Copy the records below, swapping every "Instruction:" for "Goal:" and leaving all else the same.

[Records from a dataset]
***
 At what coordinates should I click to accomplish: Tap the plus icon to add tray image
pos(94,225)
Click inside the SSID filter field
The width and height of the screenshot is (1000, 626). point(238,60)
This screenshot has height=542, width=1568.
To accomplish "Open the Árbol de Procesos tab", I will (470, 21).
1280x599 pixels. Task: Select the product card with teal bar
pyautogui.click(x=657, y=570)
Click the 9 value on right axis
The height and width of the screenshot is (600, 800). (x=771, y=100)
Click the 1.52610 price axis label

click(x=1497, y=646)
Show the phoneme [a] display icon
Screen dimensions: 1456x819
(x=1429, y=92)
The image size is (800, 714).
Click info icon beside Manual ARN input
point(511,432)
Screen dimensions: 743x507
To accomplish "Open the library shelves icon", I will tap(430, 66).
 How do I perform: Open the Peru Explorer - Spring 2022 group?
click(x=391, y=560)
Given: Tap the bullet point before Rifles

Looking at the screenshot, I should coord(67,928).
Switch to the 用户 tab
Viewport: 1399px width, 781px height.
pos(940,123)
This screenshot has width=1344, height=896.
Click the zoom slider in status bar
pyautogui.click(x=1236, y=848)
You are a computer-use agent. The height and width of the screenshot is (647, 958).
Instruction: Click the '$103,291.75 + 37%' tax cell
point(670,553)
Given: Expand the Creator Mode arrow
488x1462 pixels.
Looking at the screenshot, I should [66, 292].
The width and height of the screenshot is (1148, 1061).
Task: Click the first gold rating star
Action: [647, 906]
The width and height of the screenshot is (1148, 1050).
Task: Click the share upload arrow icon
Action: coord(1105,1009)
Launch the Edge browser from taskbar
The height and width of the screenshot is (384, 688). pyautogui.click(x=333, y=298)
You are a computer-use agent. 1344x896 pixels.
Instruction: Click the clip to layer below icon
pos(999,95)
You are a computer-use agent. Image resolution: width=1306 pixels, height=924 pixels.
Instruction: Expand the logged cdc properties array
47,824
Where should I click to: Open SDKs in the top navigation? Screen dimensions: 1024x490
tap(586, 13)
***
**Answer below**
 At what coordinates should I click to accomplish: Tap the plus icon to add tray image
pos(94,225)
Click inside the SSID filter field
The width and height of the screenshot is (1000, 626). point(238,60)
This screenshot has height=542, width=1568.
To accomplish "Open the Árbol de Procesos tab", I will (470, 21).
1280x599 pixels. Task: Select the product card with teal bar
pyautogui.click(x=657, y=570)
Click the 9 value on right axis
The height and width of the screenshot is (600, 800). (x=771, y=100)
Click the 1.52610 price axis label

click(x=1497, y=646)
Show the phoneme [a] display icon
Screen dimensions: 1456x819
(x=1429, y=92)
The image size is (800, 714).
Click info icon beside Manual ARN input
point(511,432)
Screen dimensions: 743x507
To accomplish "Open the library shelves icon", I will tap(430, 66).
 How do I perform: Open the Peru Explorer - Spring 2022 group?
click(x=391, y=560)
Given: Tap the bullet point before Rifles

Looking at the screenshot, I should coord(67,928).
Switch to the 用户 tab
Viewport: 1399px width, 781px height.
pos(940,123)
This screenshot has width=1344, height=896.
Click the zoom slider in status bar
pyautogui.click(x=1236, y=848)
You are a computer-use agent. The height and width of the screenshot is (647, 958).
Goal: Click the '$103,291.75 + 37%' tax cell
point(670,553)
Given: Expand the Creator Mode arrow
488x1462 pixels.
Looking at the screenshot, I should [66, 292].
The width and height of the screenshot is (1148, 1061).
Task: Click the first gold rating star
Action: [647, 906]
The width and height of the screenshot is (1148, 1050).
Task: Click the share upload arrow icon
Action: coord(1105,1009)
Launch the Edge browser from taskbar
The height and width of the screenshot is (384, 688). pyautogui.click(x=333, y=298)
You are a computer-use agent. 1344x896 pixels.
Goal: Click the clip to layer below icon
pos(999,95)
You are a computer-use agent. Image resolution: width=1306 pixels, height=924 pixels.
Goal: Expand the logged cdc properties array
47,824
Where should I click to: Open SDKs in the top navigation? Screen dimensions: 1024x490
tap(586, 13)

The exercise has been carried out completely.